The fictional Little Big Man was a white man, Jack Crabb, and the book is his memoir dictated at age 111. Over the course of the picaresque episodic novel, Crabb is captured by both Indians and whites, is rescued from the same, and encounters many of the famous historical figures of the Old West, including lawmen Wyatt Earp and Wild Bill Hickok, entertainer Buffalo Bill, and General George Armstrong Custer. Crabb takes on a great many roles, allowing Berger to emulate many of the tropes of the western genre and shift modes of storytelling. Crabb is a man adrift in his era, at home neither with the whites of his birth nor with the Plains Indians who named him Little Big Man.

A World War II veteran who served in a medical unit with the occupation forces in Berlin, Berger worked as a librarian and a copyeditor of Popular Science after the war, until he was able to focus on writing full-time. Little Big Man was his third book and his biggest commercial success, although in 1984 his novel The Feud was nominated for the Pulitzer Prize for Fiction by the fiction nominating committee. (The Pulitzer board overrode the recommendation and selected Ironweed by William Kennedy.) His other novels include crime novels, science fiction, and a retelling of the King Arthur legend called Arthur Rex. He is generally described as a satirist, and he published his 21st novel, a sequel to Little Big Man titled The Return of Little Big Man, in 1999.

Marlon Brando originally secured the film rights to Little Big Man but was unable to attract backers to fund a production. When a new production began, directed by Bonnie and Clyde‘s Arthur Penn, Brando was offered the role of Chief Old Lodge Skins but turned it down. The role was instead played by Chief Dan George, a chief of the Tsleil-Waututh Nation in British Columbia. George was subsequently nominated for the Academy Award for Best Supporting Actor, as well as winning several critics’ awards.

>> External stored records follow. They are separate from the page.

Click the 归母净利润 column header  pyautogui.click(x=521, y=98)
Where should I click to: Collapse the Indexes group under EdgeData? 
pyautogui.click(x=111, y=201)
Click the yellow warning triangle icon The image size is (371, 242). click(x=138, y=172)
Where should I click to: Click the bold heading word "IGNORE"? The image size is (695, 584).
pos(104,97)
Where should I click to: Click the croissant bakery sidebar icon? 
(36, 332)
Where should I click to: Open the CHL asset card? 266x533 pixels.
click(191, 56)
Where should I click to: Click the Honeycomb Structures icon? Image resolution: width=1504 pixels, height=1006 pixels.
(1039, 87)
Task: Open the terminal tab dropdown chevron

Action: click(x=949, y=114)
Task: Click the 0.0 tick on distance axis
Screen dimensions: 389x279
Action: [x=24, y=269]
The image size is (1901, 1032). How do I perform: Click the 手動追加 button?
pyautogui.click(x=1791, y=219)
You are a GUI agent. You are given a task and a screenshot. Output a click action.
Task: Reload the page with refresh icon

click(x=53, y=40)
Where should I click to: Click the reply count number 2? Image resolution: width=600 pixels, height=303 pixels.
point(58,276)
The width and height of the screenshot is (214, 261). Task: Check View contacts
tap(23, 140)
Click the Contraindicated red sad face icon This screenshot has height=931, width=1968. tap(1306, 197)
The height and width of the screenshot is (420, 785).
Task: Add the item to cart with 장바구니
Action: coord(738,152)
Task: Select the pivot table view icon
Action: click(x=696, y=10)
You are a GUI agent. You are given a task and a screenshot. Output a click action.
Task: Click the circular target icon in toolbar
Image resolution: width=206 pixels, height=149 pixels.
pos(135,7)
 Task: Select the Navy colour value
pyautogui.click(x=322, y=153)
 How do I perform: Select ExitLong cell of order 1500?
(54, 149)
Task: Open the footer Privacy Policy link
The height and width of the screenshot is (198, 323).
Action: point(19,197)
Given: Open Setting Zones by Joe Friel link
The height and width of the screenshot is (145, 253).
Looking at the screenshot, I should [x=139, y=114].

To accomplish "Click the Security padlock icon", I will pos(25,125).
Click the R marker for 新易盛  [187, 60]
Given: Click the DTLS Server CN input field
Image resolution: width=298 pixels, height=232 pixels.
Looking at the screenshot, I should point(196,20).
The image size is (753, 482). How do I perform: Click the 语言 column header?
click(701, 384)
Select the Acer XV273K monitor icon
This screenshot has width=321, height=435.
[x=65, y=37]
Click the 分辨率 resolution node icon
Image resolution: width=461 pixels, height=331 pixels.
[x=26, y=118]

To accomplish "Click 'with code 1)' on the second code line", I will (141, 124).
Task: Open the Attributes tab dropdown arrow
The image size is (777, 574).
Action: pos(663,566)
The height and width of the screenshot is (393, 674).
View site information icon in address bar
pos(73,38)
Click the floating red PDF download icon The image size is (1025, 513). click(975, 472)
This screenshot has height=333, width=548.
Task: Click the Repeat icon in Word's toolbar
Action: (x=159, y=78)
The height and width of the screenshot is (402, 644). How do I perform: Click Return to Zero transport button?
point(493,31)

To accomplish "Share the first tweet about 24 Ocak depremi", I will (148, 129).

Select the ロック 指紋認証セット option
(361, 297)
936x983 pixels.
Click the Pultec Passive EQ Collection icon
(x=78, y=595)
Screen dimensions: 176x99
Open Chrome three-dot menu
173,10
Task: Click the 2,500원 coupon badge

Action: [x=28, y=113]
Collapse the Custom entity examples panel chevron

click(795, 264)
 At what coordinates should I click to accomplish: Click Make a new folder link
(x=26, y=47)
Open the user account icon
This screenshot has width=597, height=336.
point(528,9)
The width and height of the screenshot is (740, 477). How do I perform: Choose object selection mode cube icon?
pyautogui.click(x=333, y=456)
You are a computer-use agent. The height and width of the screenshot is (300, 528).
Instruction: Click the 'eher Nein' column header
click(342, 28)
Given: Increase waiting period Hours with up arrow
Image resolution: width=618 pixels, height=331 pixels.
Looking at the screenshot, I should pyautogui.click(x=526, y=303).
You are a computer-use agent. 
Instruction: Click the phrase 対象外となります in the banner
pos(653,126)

Dustin Hoffman played Crabb in the film, fresh from of his Oscar-nominated performance in Midnight Cowboy. One of the film actors most associated with “method” acting, Hoffman prepared for his scenes as the old Crabb by screaming repeatedly for an hour until his voice was hoarse.

The film was widely acclaimed and brought renewed attention to the novel. In dramatizing the satirical view of both white pioneer and Lakota Indian civilization in the 19th century, Little Big Man became one of the key films of the revisionist westerns—films that rebelled against the traditional casting of the Indian as villain and of white westward expansion as Manifest destiny. The Native Americans in the film are largely sympathetic, particularly Old Lodge Skins (who survives in the movie, unlike in the novel), while the cavalry is portrayed as outright villainous.